日本有数のジャズヴァイオリニストで、生涯学習「西柴」の観月会でその音色を響かせた 里見 紀子さん 西柴出身
ジャズで魅せる”自分らしさ”
○…凛と伸びた立ち姿とは裏腹に、表情豊かに奏でられる音色。「ノリノリ」の愛称よろしく、情感に富んだヴァイオリンの音で観月会の夜を魅了した。故郷・西柴でのコンサートは初。「故郷に錦を飾りに来ました」と笑顔を咲かせる。心にいつも置くのが、「常に最高の演奏を」。生まれ育った地元に、まさに”最高の演奏”を届けた。
○…2歳でヴァイオリンに触れて以来、腕を磨いてきた。小学校の卒業アルバムに記した夢は「ヴァイオリニスト」。自然と密接した西柴の環境も少なからずその音楽性を育んだ。「裏山で絵を描いたり、海の公園まで走ったり」と想起する。「自然の美しさを表現する音楽。海や山と触れ合うのは欠かせない体験だった」。東京藝大でヴァイオリンを専攻。「のめり込んだ」というオーケストラでは、指揮者を置かないスタイルに挑戦。「管楽器も全て把握して演奏する。皆で作り上げる経験ができた」と笑う。
○…「人が書いた楽譜だけを弾いて死ぬのはいや」。オーケストラピットに収まって模索する日々。当時、劇団四季の同じ公演に参加していた演奏者がジャズチェロを弾くと知り、ライブハウスに足を踏み入れると「これかも」と直感した。「即興演奏で、同じ日でも同じメンバーでも違う音楽になる」。自分にしかできない表現が見つかるかもしれない。「これがだめならやめる」覚悟で飛び込むと耳コピーやトッププレイヤーから技を盗み、独学でジャズヴァイオリンを確立した。

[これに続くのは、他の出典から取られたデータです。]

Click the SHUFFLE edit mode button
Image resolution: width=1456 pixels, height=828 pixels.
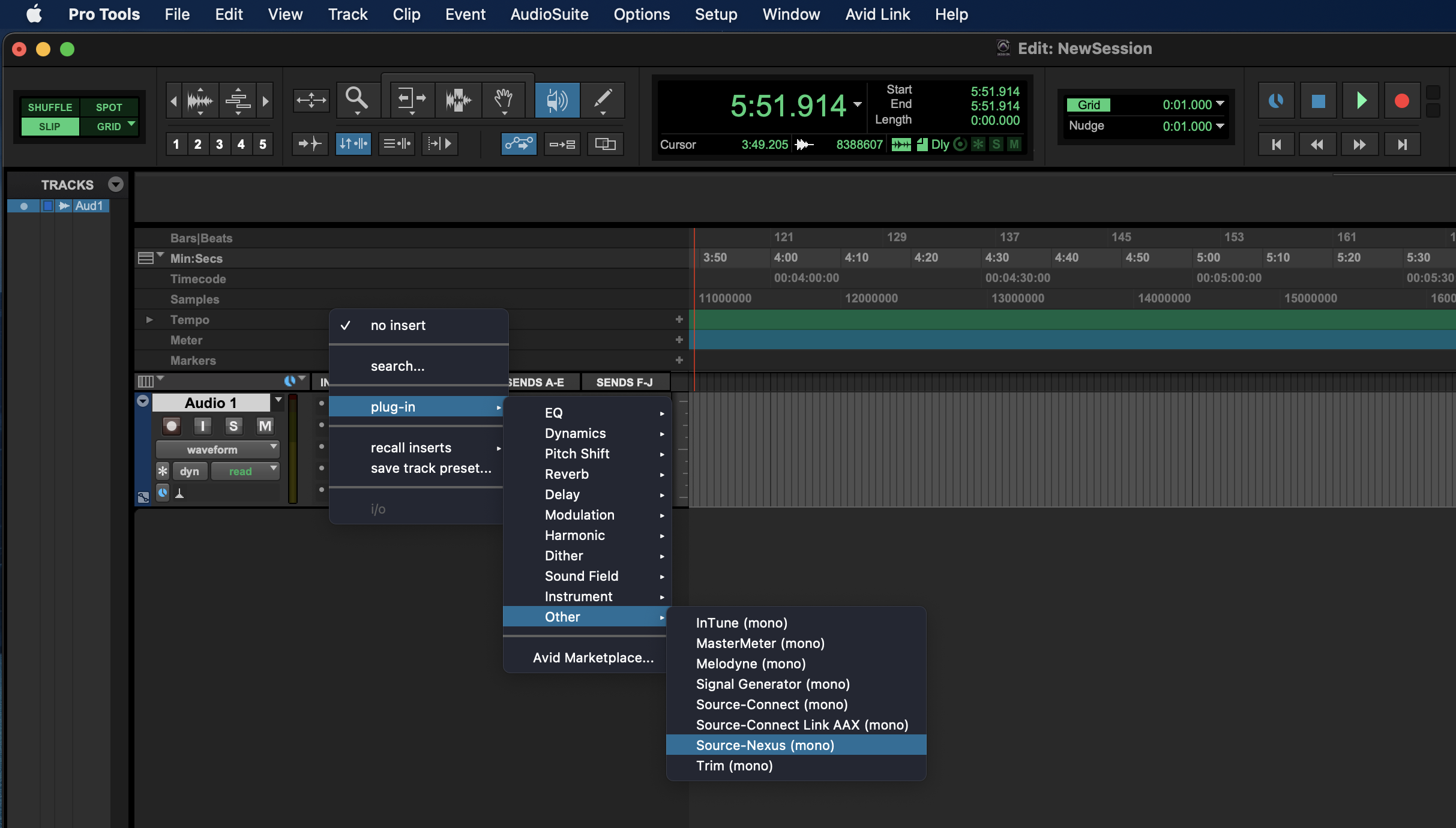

○…これまでプロになった教え子も数人。CM楽曲など華々しく活躍するが「ライブが好き。ライフワークとして続けたい」と月15本はステージに立つ。「クラシックと違い、手を伸ばせる距離でダイレクトに伝わる」。ヴァイオリンの音が嫌いだったが、好きになった――。観客からのそんな言葉が嬉しい。クラシックの強いイメージに、ジャズが加わり生まれる響き。「もっと身近に感じて」と願う。